Users and animators were able to render their own video clips of the 'original' animated dancing baby (sk_baby.max) and circulate these via the Compuserve (Internet) forums, World Wide Web (commercial and private websites), and in print ads and unrestricted e-mail. Such activity proliferated most significantly from mainstream (Windows users) royalty-free access to and user renderings of the 3D dancing baby source file for use on the Internet and in broadcast television via several news editorials, advertisements, and even comic programming in local, national (U.S.), and various international markets. Woodell's animated GIF then proliferated to numerous other websites, and later proceeded to show up in a broad array of mainstream media, including television dramas (e.g., Ally McBeal), commercial advertisements, and music videos between 1997 and 1998.

Modifications 
Variations to the original animation were later produced by numerous animators by modifying the sk_baby.max sample file's animation or the baby model itself, including a "drunken baby", a "rasta baby", a "samurai baby", and others.  However, none of these became as popular on the Internet as the original file, and most popular uses of Dancing Baby are virtually unchanged from the original character mesh and animation.

Material shown:
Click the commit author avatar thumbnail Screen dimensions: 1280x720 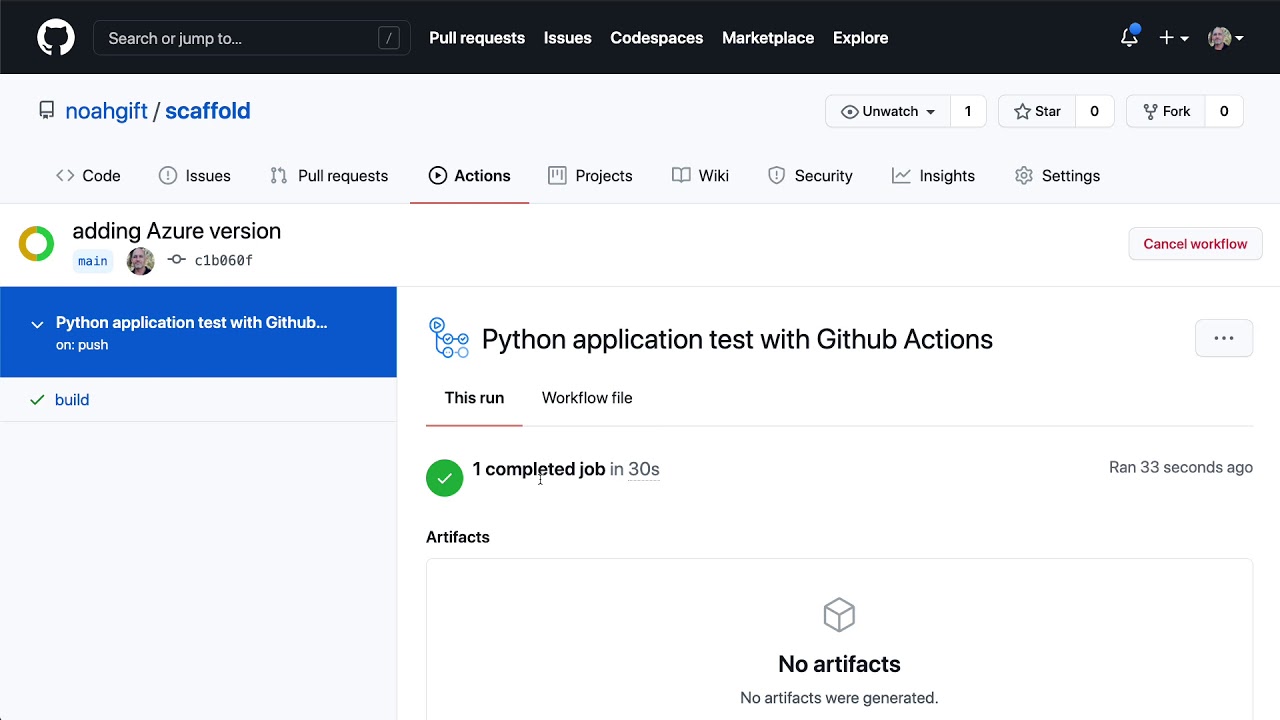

--

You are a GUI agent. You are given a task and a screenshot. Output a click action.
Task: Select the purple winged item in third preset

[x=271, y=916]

* * *

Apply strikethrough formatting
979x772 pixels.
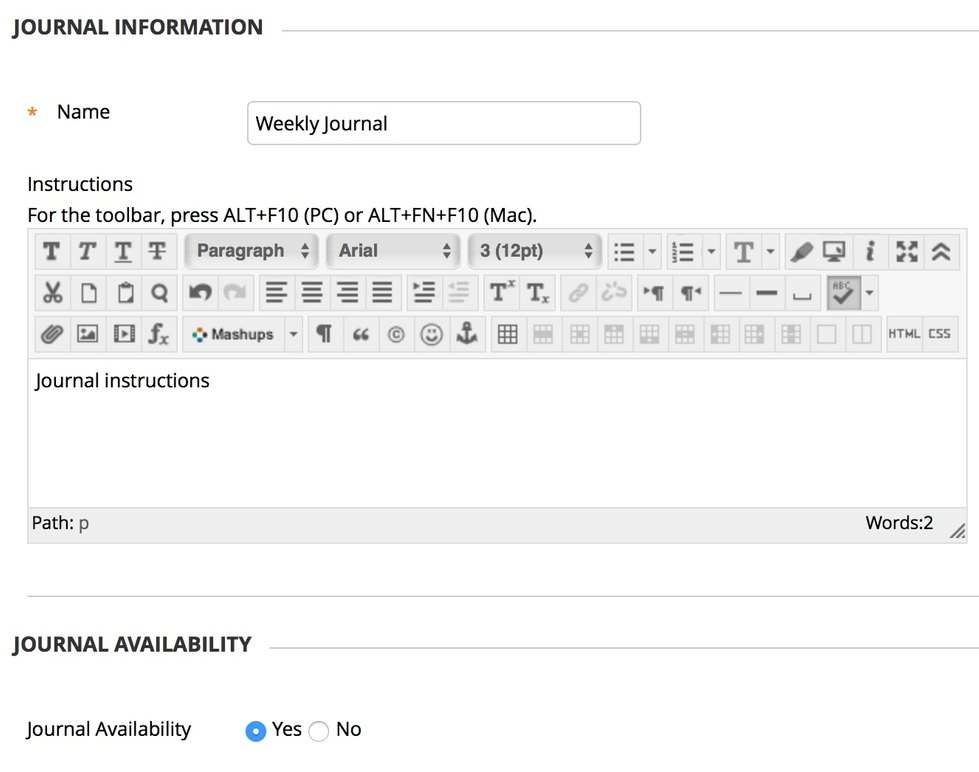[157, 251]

What you will do:
[a] Shorten the paragraph of the dancing baby text that begins "Variations to the original animation", keeping its main facts.
[b] Repeat the part of the dancing baby text starting with "Users and animators" and going on through "1997 and 1998.".
[c] In the dancing baby text, which television drama is named as an example of mainstream media where Woodell's animated GIF showed up?

Task-by-task answers:
[a] Many animators later changed the sk_baby.max sample file's animation or the baby model itself, making versions such as a "drunken baby," a "rasta baby," and a "samurai baby." None caught on online as much as the original, and most popular uses of Dancing Baby keep the original character mesh and animation almost unchanged.

[b]
Users and animators were able to render their own video clips of the 'original' animated dancing baby (sk_baby.max) and circulate these via the Compuserve (Internet) forums, World Wide Web (commercial and private websites), and in print ads and unrestricted e-mail. Such activity proliferated most significantly from mainstream (Windows users) royalty-free access to and user renderings of the 3D dancing baby source file for use on the Internet and in broadcast television via several news editorials, advertisements, and even comic programming in local, national (U.S.), and various international markets. Woodell's animated GIF then proliferated to numerous other websites, and later proceeded to show up in a broad array of mainstream media, including television dramas (e.g., Ally McBeal), commercial advertisements, and music videos between 1997 and 1998.

[c] Ally McBeal